Apart from the mother (portrayed as a ditzy woman who is more consumed with finding love than with being a responsible parent), I felt drawn to the characters. The elderly gentleman who is esteemed by the whole village. The doting and concerned Irish nuns. The young lad dealing with a schizophrenic mother and wishing for the type of relationship where he could actually have a normal teenage fight with his parental figure. And especially, the struggling main character who is intent upon finding her place in the world.
It is perhaps the setting of the novel I delighted in the most. Sixteen year old Maggie Lynch, an Irish-American living in Chicago in the early 1990s (a full decade after I lived there), is plucked from her familiar surroundings and transplanted to Bray, a small town in Ireland, to live there with her newly married mother, her Irish stepfather, and her younger sister, Ronnie. In this coming-of-age tale, Maggie deals with loneliness, identity-issues, young love, and grief. Ireland was vibrant and alive for me in this book (helped all the more by hundreds of photos I have recently viewed on my niece's Facebook from her trip to Ireland). The details of both Chicago and Ireland all felt dead-on and created the perfect atmosphere for this tale of battling isolation and forging identity.
I know teenagers will feel immensely drawn to this novel. My only hesitation goes back to my personal pet peeves against all the junk authors feel they need to fill a YA novel with in order to appeal to young adult readers. Does an adventure always have to include sexual exploits, drug use, alcohol consumption, and rebellion against parents?
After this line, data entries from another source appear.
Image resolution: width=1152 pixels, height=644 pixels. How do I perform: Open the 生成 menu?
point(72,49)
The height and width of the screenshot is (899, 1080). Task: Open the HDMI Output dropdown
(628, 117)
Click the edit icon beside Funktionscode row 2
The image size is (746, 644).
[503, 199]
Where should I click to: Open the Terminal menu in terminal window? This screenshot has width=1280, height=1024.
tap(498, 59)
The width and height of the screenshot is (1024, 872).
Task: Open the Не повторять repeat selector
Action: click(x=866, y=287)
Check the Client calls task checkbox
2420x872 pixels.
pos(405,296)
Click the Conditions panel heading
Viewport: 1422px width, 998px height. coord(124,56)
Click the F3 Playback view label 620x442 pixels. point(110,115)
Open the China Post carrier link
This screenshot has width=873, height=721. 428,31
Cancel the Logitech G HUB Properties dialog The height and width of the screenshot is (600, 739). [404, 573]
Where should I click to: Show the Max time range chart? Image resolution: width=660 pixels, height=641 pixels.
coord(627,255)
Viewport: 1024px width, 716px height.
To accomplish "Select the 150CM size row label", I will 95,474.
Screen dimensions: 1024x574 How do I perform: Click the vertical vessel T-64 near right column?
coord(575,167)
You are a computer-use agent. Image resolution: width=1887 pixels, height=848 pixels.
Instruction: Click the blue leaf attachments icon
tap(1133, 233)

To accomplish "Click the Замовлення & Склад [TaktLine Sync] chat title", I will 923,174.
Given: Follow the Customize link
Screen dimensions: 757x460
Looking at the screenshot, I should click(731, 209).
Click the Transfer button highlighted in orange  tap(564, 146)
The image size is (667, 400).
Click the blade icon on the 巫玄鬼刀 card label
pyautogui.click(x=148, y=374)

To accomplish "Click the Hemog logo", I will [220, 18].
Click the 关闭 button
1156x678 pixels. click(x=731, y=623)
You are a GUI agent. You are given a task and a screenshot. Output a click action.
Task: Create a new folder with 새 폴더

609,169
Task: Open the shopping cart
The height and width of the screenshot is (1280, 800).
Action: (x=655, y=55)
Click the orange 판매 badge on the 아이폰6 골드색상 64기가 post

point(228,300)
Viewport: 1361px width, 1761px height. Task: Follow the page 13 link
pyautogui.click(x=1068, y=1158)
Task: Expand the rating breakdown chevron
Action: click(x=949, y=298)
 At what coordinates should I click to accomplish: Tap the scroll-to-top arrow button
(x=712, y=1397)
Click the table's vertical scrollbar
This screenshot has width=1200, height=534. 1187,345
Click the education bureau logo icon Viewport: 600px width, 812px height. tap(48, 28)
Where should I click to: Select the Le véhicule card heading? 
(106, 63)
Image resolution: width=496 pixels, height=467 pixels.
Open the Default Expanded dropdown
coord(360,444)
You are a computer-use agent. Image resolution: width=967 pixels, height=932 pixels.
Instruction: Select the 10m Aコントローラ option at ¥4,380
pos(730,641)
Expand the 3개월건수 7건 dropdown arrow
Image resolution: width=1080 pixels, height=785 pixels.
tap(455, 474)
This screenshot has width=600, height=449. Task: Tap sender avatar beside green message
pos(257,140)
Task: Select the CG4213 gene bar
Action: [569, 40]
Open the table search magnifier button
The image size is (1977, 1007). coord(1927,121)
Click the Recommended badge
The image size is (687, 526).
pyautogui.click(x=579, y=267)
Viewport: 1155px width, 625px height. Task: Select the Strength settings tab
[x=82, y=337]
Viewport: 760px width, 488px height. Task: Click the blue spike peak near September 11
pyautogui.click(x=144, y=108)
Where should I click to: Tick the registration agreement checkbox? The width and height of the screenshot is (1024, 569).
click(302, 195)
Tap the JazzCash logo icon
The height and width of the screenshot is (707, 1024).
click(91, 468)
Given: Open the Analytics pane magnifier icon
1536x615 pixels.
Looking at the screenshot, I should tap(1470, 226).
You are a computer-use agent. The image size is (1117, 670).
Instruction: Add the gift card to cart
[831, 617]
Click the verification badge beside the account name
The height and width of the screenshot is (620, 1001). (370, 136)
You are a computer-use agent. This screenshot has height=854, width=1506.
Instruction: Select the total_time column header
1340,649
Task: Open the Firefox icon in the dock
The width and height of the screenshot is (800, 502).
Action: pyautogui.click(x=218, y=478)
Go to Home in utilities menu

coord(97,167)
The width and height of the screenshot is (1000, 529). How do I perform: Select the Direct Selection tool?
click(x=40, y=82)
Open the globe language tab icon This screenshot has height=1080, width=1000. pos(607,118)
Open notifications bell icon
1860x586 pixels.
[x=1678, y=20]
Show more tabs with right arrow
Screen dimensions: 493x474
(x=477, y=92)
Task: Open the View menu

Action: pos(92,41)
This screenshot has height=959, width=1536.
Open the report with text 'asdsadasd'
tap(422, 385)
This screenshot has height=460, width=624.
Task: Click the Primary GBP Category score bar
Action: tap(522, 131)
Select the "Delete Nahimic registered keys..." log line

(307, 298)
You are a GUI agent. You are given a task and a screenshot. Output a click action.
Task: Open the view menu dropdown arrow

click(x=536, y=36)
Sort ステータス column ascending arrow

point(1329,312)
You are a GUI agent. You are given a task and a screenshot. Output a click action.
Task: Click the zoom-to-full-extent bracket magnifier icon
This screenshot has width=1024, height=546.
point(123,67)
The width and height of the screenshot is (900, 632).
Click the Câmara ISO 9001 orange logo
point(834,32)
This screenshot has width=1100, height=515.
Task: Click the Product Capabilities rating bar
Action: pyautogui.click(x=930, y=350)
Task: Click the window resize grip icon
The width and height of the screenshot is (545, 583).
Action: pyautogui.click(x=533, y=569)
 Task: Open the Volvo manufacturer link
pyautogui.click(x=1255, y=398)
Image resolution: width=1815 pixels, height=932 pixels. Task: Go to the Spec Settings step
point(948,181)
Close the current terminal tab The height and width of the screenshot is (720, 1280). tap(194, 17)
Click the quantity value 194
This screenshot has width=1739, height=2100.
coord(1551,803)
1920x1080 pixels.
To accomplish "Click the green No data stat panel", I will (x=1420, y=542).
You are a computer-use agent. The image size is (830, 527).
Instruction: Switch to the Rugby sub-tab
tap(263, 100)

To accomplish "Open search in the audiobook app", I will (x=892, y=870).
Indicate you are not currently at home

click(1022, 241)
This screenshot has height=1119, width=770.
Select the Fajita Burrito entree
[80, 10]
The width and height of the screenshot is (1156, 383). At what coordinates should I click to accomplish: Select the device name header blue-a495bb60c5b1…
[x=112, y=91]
I'm sure the author was attempting to reach out to young readers by instructing them on the difference between good sex and bad sex. Maggie gives in to a sexual encounter with someone she isn't all that attracted to, simply because the opportunity is there and it seems like the thing to do. Then, she experiences sex on a whole new plane when she is intimate with a far more compelling and appealing individual. Within months, Maggie has "fallen in love" with this second boy and has a far more satisfying experience. She has only known him for a space of months and yet, she is ready to "know" him. And I find myself, as a parent, thinking "would I want my teenage daughter to think that sex is the next inevitable step when you believe you have fallen in love?" I say "believe you have fallen" because so often young girls think they have discovered love only to later understand that their emotions betrayed them into mistaking attraction and chemistry for something stronger than it actually is.
I know I am fighting a losing battle. YA novels are not going to clean up simply because I believe they can tell a good story without muddying the waters with so much bad behavior and teenage fumbling. Teenagers do fumble. Teenagers do make mistakes. They have sex with others simply because they think it is expected of them or because they think what they have found is going to last forever. They give into drug use because the joint is passed their way and their peers convince them that it is stupid to not smoke it simply because it is labelled illegal.
And, amazingly, I still enjoyed the novel despite content riddled with drugs, alcohol, sex, and rebellion. I enjoyed the adventure. I embraced the characters. I loved the writing. I wouldn't steer teenagers away from this book, but I would want to discuss some of the messages pushed in the story - especially the one that "There will always be time to do the responsible thing. Before that, live." As if, being irresponsible is the path to truly living. As if your teenage years are splayed out in front of you for the very purpose of exploring all the things you might not get to do in life if you turn them down in your moment of freedom. As if teens are meant to behave irresponsibly, an expected journey, in their path to maturation. I can't embrace the message, even if the writing was great, the characters realistic, the setting stunning, and the plot development flawless.